## Your assignment
Each line from the opening of the records that follow to the line with "The height and width of the screenshot is (844, 1500)." needs to be written out exactly. Add nothing.

## Supplied material
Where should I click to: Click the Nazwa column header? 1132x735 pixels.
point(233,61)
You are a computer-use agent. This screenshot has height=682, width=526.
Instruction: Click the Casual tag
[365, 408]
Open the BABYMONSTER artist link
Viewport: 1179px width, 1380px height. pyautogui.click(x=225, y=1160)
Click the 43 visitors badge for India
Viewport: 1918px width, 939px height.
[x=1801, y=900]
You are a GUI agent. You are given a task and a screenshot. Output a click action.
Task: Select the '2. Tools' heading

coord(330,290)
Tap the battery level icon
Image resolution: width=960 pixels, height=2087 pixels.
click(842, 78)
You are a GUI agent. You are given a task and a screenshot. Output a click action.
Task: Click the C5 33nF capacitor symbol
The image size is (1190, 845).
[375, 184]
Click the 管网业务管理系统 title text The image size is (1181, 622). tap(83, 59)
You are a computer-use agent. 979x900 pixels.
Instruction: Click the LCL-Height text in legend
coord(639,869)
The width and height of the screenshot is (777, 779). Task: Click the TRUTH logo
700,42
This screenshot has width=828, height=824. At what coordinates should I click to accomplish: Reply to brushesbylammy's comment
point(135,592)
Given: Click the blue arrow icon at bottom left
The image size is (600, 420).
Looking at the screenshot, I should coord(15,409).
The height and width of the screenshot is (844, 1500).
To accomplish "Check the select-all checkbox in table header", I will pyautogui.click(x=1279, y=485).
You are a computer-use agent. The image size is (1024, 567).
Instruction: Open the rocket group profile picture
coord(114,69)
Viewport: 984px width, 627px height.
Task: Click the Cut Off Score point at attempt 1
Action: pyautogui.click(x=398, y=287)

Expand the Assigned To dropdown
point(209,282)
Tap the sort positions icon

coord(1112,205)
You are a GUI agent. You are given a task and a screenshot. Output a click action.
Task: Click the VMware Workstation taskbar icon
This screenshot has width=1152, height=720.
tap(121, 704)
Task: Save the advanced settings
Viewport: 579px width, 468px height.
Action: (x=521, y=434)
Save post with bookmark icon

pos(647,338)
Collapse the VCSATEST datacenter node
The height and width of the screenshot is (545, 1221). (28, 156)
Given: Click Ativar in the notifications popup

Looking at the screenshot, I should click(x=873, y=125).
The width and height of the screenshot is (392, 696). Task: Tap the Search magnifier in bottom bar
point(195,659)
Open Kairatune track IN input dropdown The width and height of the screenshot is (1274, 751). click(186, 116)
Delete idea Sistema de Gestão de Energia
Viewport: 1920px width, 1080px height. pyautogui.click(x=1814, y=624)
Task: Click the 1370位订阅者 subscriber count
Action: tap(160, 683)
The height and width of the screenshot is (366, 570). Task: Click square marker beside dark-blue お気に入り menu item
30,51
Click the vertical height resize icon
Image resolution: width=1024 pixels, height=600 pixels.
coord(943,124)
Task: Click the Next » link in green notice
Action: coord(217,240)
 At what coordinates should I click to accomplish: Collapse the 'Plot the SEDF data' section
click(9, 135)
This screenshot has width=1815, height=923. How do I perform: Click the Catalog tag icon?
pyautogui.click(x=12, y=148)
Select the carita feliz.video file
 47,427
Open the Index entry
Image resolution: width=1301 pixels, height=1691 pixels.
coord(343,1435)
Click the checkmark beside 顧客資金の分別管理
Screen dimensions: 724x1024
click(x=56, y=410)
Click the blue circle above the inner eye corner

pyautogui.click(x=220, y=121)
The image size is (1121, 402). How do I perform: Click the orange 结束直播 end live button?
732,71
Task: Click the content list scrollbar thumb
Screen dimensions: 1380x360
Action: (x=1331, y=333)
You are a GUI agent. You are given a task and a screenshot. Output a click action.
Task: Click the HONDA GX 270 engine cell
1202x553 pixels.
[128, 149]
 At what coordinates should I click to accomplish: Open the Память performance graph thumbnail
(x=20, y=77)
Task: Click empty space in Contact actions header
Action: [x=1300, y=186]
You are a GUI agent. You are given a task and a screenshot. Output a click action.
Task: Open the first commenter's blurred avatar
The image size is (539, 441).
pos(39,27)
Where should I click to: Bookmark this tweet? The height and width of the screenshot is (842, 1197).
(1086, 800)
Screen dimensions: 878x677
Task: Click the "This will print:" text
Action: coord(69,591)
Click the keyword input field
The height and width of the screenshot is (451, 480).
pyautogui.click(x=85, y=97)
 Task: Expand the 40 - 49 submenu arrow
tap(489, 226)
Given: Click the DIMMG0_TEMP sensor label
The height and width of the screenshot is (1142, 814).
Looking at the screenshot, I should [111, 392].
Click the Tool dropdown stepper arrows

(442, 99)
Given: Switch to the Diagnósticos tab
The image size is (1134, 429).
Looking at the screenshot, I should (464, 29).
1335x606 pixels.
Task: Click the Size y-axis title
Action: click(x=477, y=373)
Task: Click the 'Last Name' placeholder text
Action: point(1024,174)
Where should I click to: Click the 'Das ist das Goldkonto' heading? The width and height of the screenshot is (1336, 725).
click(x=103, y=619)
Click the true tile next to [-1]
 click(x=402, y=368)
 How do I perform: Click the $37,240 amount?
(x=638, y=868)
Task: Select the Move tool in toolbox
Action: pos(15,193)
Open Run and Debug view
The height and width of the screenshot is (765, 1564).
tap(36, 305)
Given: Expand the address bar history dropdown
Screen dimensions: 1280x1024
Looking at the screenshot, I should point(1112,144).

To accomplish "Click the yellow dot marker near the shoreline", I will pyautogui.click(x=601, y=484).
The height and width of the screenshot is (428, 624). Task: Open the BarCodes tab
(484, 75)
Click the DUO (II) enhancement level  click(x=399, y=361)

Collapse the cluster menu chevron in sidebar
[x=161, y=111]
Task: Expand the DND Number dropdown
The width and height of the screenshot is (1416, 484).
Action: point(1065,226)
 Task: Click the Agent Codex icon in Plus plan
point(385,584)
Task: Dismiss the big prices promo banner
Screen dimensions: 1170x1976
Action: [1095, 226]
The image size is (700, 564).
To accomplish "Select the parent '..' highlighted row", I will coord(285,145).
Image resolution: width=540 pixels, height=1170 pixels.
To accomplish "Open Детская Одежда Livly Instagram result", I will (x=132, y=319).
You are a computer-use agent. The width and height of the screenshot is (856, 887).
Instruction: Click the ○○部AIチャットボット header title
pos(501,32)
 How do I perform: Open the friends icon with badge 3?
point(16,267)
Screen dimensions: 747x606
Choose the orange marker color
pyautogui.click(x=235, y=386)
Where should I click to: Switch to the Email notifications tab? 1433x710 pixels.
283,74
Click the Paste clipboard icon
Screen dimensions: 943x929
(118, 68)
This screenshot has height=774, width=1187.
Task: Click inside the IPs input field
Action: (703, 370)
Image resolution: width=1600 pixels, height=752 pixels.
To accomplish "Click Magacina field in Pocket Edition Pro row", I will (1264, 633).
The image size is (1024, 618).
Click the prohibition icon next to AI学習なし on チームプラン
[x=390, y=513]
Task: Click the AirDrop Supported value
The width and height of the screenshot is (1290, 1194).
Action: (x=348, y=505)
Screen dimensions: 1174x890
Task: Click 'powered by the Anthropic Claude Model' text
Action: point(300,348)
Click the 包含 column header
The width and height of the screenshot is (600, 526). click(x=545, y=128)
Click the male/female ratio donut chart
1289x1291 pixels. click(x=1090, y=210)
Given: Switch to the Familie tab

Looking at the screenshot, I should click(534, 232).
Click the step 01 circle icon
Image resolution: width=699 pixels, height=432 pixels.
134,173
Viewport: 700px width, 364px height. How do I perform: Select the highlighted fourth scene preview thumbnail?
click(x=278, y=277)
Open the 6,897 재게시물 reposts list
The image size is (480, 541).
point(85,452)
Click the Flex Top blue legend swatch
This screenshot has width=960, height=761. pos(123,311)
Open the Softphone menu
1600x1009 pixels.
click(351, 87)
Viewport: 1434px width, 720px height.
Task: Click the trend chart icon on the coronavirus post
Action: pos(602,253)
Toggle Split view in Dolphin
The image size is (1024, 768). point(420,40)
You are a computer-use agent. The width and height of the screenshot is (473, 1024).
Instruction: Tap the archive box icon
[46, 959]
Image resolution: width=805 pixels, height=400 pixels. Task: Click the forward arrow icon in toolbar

## Answer to the exercise
Where should I click to: Click the Nazwa column header? 1132x735 pixels.
point(233,61)
You are a computer-use agent. This screenshot has height=682, width=526.
Instruction: Click the Casual tag
[365, 408]
Open the BABYMONSTER artist link
Viewport: 1179px width, 1380px height. pyautogui.click(x=225, y=1160)
Click the 43 visitors badge for India
Viewport: 1918px width, 939px height.
[x=1801, y=900]
You are a GUI agent. You are given a task and a screenshot. Output a click action.
Task: Select the '2. Tools' heading

coord(330,290)
Tap the battery level icon
Image resolution: width=960 pixels, height=2087 pixels.
click(842, 78)
You are a GUI agent. You are given a task and a screenshot. Output a click action.
Task: Click the C5 33nF capacitor symbol
The image size is (1190, 845).
[375, 184]
Click the 管网业务管理系统 title text The image size is (1181, 622). tap(83, 59)
You are a computer-use agent. 979x900 pixels.
Instruction: Click the LCL-Height text in legend
coord(639,869)
The width and height of the screenshot is (777, 779). Task: Click the TRUTH logo
700,42
This screenshot has width=828, height=824. At what coordinates should I click to accomplish: Reply to brushesbylammy's comment
point(135,592)
Given: Click the blue arrow icon at bottom left
The image size is (600, 420).
Looking at the screenshot, I should coord(15,409).
The height and width of the screenshot is (844, 1500).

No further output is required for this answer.